When she stopped thinking so hard and decided to move, her body felt stiff. She crawled to the side of the trail until she found a grouping of young pines that would shelter her from the sky. After she stopped, Shay reached her fingers down to feel her ankle. It had grown bigger. While it didn’t hurt much to touch it, if she touched it hard enough to move her foot, pain shot up her calf.

She was a village healer’s daughter, and she knew to stay still.

It would be light enough to see for a few candlemarks. Everything was winter-cold and winter-bare except for the evergreen trees. Maybe it was better to live on the apples. She pulled down the few branches she could reach, apologizing to the small trees that would probably need them. She got enough to cover her legs and feet, and then she couldn’t reach any more. Shay dug her knife out of her backpack, being as careful as she could. She felt a little better with the shaft in her fist. She watched the water, letting it mesmerize her into a cold, shivery nap where she dreamed of horses and dogs and of her mother tucking her in at night.

Something in her dreaming must have caused her to move her foot. Pain woke her up to cold. Snow had started to fall, the flakes a bit golden in the late afternoon air. She felt stuck in place, cold and hurt and alone and empty.

She was hungry, but she didn’t want to move enough to dig out an apple.

A horse whinnied.

Shay stiffened and stilled.

Voices. Women’s voices. One of them saying, “The snow will hide tracks.”

The other responding. “We need to stop for the night soon.”

The first woman said, “I’d rather keep going.” Then silence fell except for the soft sounds of the horses hooves in the slight blanket of snow that had fallen while Shay dozed.

Shay shivered. Were they looking for her? On horseback? Most bandits were men. She held her breath and waited to see who rode up on her.

The figures of horses emerged from the snow on the path between her and the stream. Snow spangled their saddles and stuck to their manes and tails. Their riders were the two women who had gone through town, the Healer and the Bard. She recognized them even though they were closely bundled against the cold, bits of red hair escaping from woven hats.

Maybe she was still asleep and dreaming. She clutched the knife hilt tighter, or at least she tried. Her hand was stuck curled tightly around the wood. “Hello?” she rasped, her voice slight.

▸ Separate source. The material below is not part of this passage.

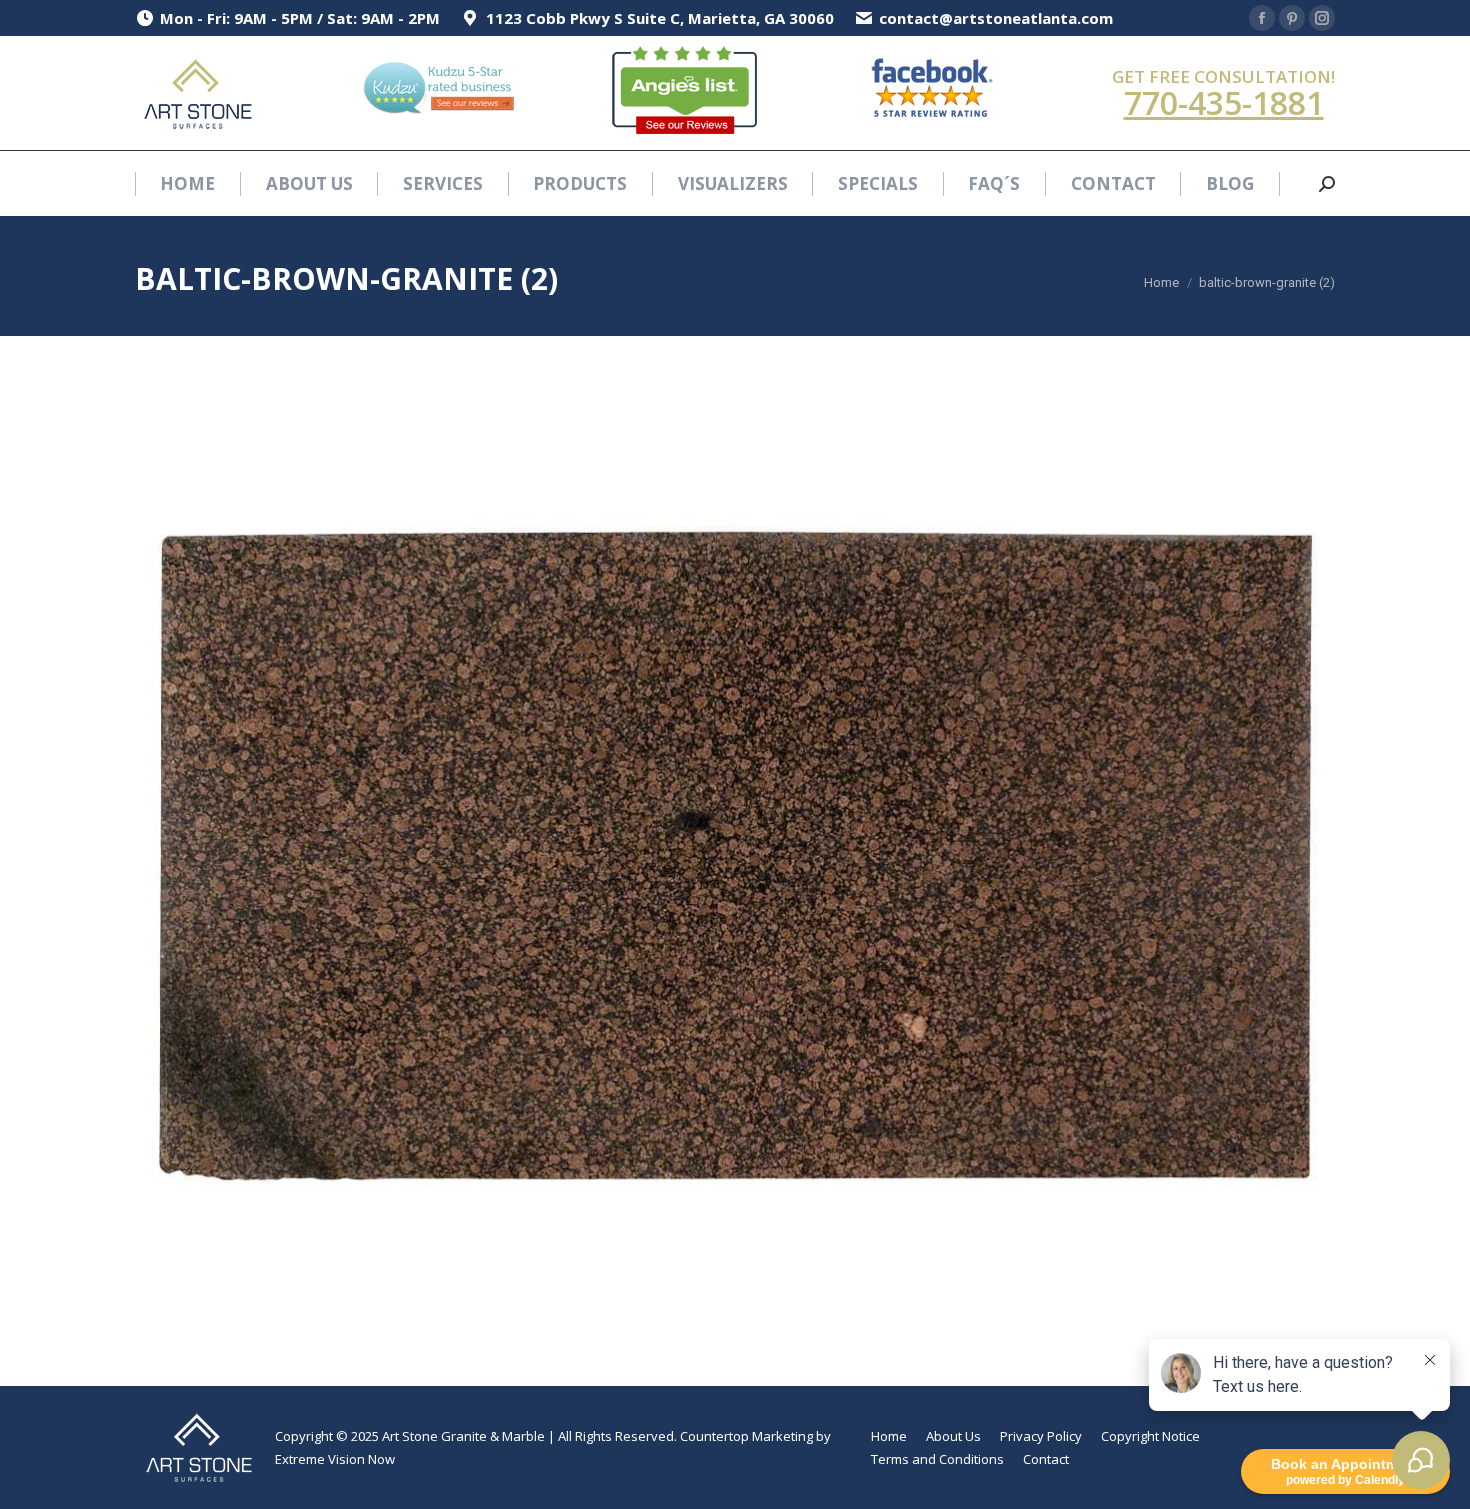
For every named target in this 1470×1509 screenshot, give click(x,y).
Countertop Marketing (746, 1436)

The first horse was past her, the second right across. They hadn’t heard her! She wasn’t directly on the path, and they’d have to look her way. She took a deep breath and tried to let go of the knife, croaking a disappointed sound when her bare, cold fingers still refused to move.

The woman turned and the horse stopped, and the next thing Shay knew, a cloak was thrown across her shoulders, and a face was close to her, saying her name, “Shay? Shay, is that you? Are you Shay?”

Then she was lying on a blanket by a fire, the warmth and light both slowly seeping into her. Night had finished falling, so all that seemed to exist was the fire and the women and blanket around her. The Healer held a cup and poured a bit of something warm between Shay’s cracked lips. The Bard sang to the fire, something soft and meant to help babies sleep. It was a song Shay had known once, because her mother used to sing it to her. She fell back asleep.

When Shay opened her eyes again, the fire was just as high, but the quality of darkness had turned toward the gray of dawn, although it was still dark enough that the fire lit the falling snowflakes so they looked briefly like sparks. She was lying on her back with her foot on a log, a saddle blanket under her head that smelled like clean horse sweat and snow, and a heavy cloak over her. The Healer was sitting and staring at the fire, and no one was singing except the storm itself, soft and thick and windless, the snow falling in a whisper and sometimes sizzling a tiny bit when it hit a coal just right.

Shay tried to say something, but what came out was more like a squeak.

The Healer turned toward her. “I’m Dionne. I’m glad we found you.”

Shay managed a “M-me t-too.”

“Are you still cold?”

“Only a little”

Dionne reached for a cup that sat on a little bank of coals away from the hottest part of the fire and held it up. “Will you drink some more tea?”

Shay tried to sit up, and then Dionne was beside her lifting her up and whispering. “Rhi?”